Similarly, no fund manager can market a single vehicle in each of Asia’s countries; regulatory approval must be sought and granted on a country-by-country basis. This adds up to tremendous costs for a fund manager, limiting the efficiency of the end product. A commonly negotiated investment regime would allow providers to sell a vehicle cross-border, which would also add to economies of scale.
In November, APEC finance ministers released a statement off the back of their meeting in Japan, which in part said: “[we] are committed to take action at the domestic and international levels to raise standards, so that our domestic authorities implement global standards consistently, in a way that ensures a level playing field and avoids fragmentation of markets, protectionism and regulatory arbitrage. We also recognise the importance of creating more open and integrated financial markets in the region, and welcome efforts to facilitate crossborder [sic] marketing of fund management services within Asia.”
The Australian perspective
At the November APEC meeting, Australian Prime Minister Julia Gillard also released a report authored by PwC for Australia’s Financial Services Council (FSC).
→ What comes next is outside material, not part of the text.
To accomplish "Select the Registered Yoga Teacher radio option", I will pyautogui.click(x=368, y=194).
The report was favourable towards the establishment of an Asian passport fund, and outlined the key hurdles to be negotiated – mainly in taxation treatment and regulatory standards.
There are significant grounds to believe a pan-Asian investment vehicle would be taken up – State Street estimated that in 2009, the pan-Asian region held US$3.9trn in collective fund assets.
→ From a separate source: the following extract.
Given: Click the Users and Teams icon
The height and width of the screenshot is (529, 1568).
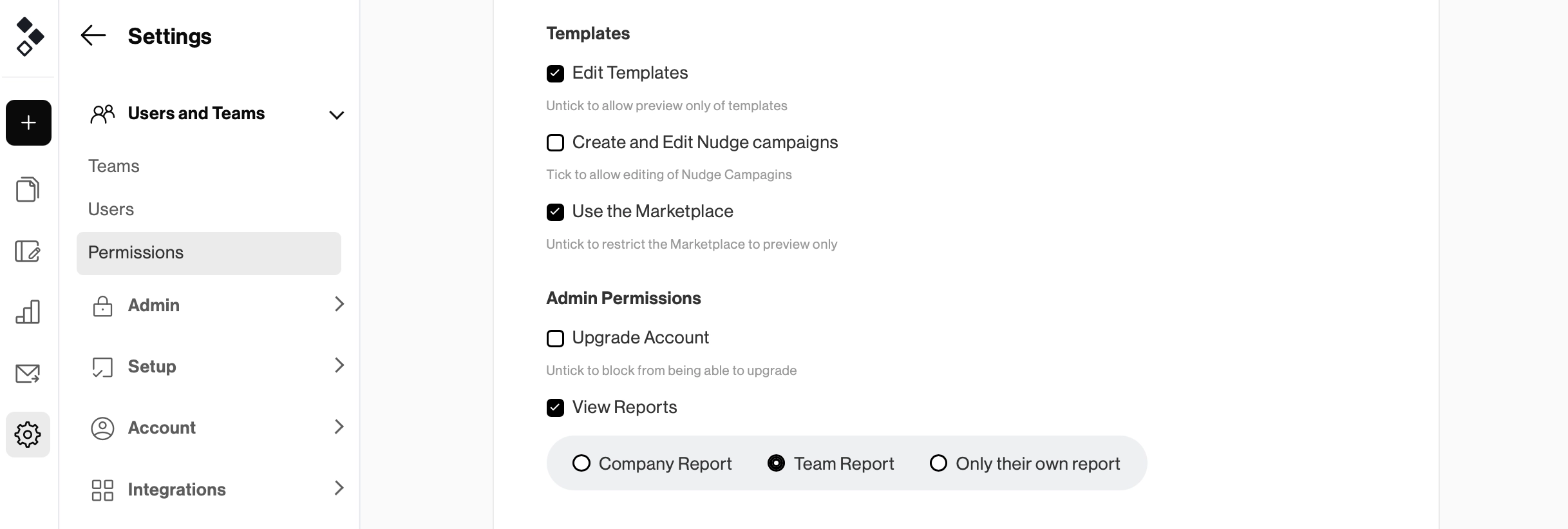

“When you talk to individual economies and some of the key players, you do get a sense of how this issue is important,” said State Street Global Advisors Singapore-based regional director for the Institutions Group in Asia, Hon Cheung.
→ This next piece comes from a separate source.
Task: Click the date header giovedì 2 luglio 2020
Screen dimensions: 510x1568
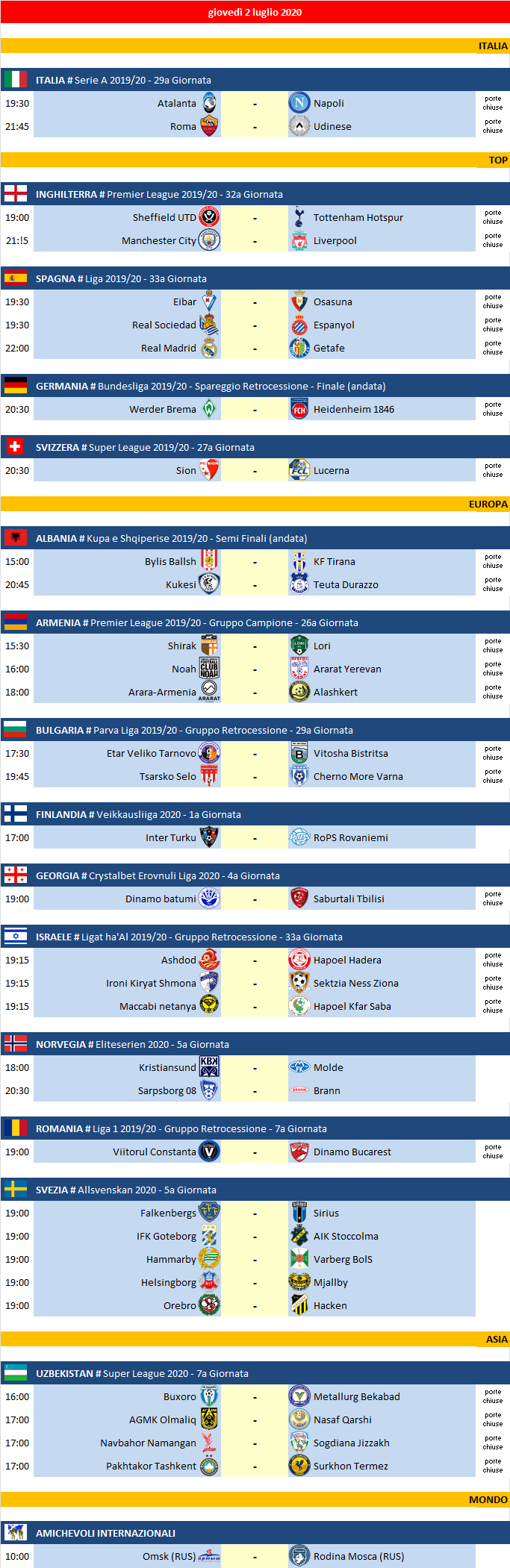Action: coord(255,12)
“One of the common themes that you see across Asian governments, generally, building a strong financial service industry is important. They also understand that right now, much of what’s done is carried out offshore. Given this strong trend of regional co-operation, it does logically follow the question why can’t we do this for ourselves?”
In addition to the massive pool of available funds for investment, such as Australia’s superannuation system, with more than US$1trn in assets, proponents of a common investment vehicle point to the UCITS regime as a model and an argument in favour of developing a similar open-ended investment vehicle for the Asia Pacific region.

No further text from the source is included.